Everybody Talks, Everybody Talks (Too Much)

May 03, 2012 10:35

Title: Everybody Talks, Everybody Talks (Too Much)
Pairing: Santana Lopez/Brittany Pierce
Rating: PG
Disclaimer: Nothing owned, no profit gained.
Spoilers: None.
Summary: If you can keep a secret, it makes you into something they can't quite touch.
A/N: [Picture Show 3/14]-"Everybody Talks"

Never thought I’d live to see the day
When everybody’s words got in the way

It started in secret, the way so many of the best things do, and for a while, that was kind of awesome. Secrets have this amazing power, the ability to make you feel stronger than you are, smarter than the rest of the world believes.
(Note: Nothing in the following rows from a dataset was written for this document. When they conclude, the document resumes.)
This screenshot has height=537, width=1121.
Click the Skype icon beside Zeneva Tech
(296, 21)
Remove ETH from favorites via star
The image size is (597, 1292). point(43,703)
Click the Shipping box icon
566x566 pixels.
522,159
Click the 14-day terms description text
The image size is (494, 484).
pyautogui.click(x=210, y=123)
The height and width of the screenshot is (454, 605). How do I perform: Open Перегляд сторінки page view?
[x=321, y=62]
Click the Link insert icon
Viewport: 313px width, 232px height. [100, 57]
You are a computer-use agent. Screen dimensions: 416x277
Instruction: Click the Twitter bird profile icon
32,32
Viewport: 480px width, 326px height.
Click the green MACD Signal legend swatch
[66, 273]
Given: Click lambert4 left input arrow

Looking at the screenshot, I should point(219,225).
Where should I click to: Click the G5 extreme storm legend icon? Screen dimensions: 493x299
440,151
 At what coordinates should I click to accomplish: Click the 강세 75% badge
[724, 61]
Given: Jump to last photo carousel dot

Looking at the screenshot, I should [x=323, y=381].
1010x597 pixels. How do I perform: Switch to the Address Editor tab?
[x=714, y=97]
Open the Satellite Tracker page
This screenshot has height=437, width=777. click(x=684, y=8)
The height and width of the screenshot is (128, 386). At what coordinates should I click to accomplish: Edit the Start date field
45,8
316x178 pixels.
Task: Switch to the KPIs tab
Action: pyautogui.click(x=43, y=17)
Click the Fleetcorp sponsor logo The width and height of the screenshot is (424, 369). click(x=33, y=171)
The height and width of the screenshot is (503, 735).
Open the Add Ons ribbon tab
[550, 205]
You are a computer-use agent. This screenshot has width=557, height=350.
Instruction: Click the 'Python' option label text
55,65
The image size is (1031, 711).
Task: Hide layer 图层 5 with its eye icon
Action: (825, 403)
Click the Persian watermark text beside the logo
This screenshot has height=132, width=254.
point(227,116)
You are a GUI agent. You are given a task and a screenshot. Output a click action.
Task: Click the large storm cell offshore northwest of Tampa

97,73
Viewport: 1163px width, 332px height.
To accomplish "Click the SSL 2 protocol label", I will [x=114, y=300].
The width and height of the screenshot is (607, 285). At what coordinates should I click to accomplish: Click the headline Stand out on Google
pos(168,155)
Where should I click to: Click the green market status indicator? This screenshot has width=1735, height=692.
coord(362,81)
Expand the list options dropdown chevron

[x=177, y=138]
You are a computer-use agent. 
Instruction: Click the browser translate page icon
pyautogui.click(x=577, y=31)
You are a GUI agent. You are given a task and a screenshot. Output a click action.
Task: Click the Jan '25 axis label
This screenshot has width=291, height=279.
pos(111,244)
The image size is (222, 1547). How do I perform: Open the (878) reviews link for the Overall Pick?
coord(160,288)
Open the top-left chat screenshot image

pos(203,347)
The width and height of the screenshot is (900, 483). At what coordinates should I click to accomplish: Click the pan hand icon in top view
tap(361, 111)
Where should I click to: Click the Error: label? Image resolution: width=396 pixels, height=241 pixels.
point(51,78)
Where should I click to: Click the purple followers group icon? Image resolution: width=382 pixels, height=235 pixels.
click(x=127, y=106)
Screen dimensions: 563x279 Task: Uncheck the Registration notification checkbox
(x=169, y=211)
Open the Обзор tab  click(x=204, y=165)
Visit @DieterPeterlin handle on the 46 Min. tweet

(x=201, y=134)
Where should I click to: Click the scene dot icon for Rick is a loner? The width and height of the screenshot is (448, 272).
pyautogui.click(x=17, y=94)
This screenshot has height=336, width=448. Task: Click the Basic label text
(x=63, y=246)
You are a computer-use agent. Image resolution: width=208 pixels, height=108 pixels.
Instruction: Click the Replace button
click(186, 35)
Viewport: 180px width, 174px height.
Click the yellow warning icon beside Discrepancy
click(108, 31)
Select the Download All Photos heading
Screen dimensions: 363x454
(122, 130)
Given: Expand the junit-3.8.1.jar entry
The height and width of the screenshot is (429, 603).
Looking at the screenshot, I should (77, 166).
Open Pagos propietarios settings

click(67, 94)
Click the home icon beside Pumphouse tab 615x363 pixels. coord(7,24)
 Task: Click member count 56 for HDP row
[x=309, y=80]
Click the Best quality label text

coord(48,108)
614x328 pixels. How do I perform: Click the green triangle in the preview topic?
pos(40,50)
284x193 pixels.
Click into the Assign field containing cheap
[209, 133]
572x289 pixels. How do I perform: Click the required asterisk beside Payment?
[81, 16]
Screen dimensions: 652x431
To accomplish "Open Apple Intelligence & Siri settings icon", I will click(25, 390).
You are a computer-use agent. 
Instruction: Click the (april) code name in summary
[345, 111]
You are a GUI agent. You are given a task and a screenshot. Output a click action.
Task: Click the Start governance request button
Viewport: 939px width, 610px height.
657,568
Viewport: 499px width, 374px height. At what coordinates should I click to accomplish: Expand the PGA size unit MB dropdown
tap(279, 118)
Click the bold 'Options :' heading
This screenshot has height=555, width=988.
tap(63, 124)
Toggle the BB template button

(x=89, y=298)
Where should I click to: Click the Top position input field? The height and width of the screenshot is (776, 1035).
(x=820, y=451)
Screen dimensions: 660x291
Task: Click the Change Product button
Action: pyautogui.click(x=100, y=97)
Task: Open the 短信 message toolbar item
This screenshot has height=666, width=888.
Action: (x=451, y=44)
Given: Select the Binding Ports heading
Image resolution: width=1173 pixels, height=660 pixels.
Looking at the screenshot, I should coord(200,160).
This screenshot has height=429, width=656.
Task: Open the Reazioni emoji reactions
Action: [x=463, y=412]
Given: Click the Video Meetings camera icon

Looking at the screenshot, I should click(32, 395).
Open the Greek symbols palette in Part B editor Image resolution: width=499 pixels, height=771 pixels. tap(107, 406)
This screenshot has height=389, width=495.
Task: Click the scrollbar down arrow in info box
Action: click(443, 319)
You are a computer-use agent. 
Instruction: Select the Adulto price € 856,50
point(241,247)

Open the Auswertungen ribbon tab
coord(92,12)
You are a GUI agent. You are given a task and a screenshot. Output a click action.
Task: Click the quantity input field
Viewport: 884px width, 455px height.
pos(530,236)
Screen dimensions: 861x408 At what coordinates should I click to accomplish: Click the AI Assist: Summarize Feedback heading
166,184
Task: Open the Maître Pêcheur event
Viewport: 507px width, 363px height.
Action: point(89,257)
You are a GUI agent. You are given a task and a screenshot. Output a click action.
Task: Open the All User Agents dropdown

If you can keep a secret, it makes you into something they can’t quite touch, because even if they beat at you, make you feel like a real loser, they can never get at that thing that you-and only you-know. The thing that makes you special, because it belongs to you and to nobody else.

To you, and to Santana.

You and Santana have kept a lot of secrets over the years-usually from parents, and snooping little sisters, and sometimes-when he’s been bad-Lord T. You and Santana are good at keeping secrets, the way nobody quite expects, because you talk all the time. And not in a made-up language or anything, like the way Tina and Artie sometimes whisper in backwards syllables on the bus ride to school, because Santana says you’re cooler than them. You’ve always been cooler than them. You take that to heart, snuggle it close at bedtime. It makes you feel warm, the idea that Santana thinks you’re cool.

So, okay, it was a secret, and it belonged to you, and to Santana, and to the trust built up between you, and that was cool. That was comfortable, like a pair of old pajamas, the kind your mom is always trying to slip out of your bottom drawer and sneak into a trash bag. But you always catch her, because those are your favorites, and how are you supposed to get to sleep at night if your pajamas aren’t keeping you toasty and safe?

Santana’s kind of like that, a pair of toasty-safe pajamas-the pair your mom is always sneakily trying to get rid of. Because, even though your mom assures you she likes Santana, sure, of course, you’re pretty sure she wishes you would spend more time with your little sister. Or with Lucy Fabray, a few blocks away. Or with Lord T.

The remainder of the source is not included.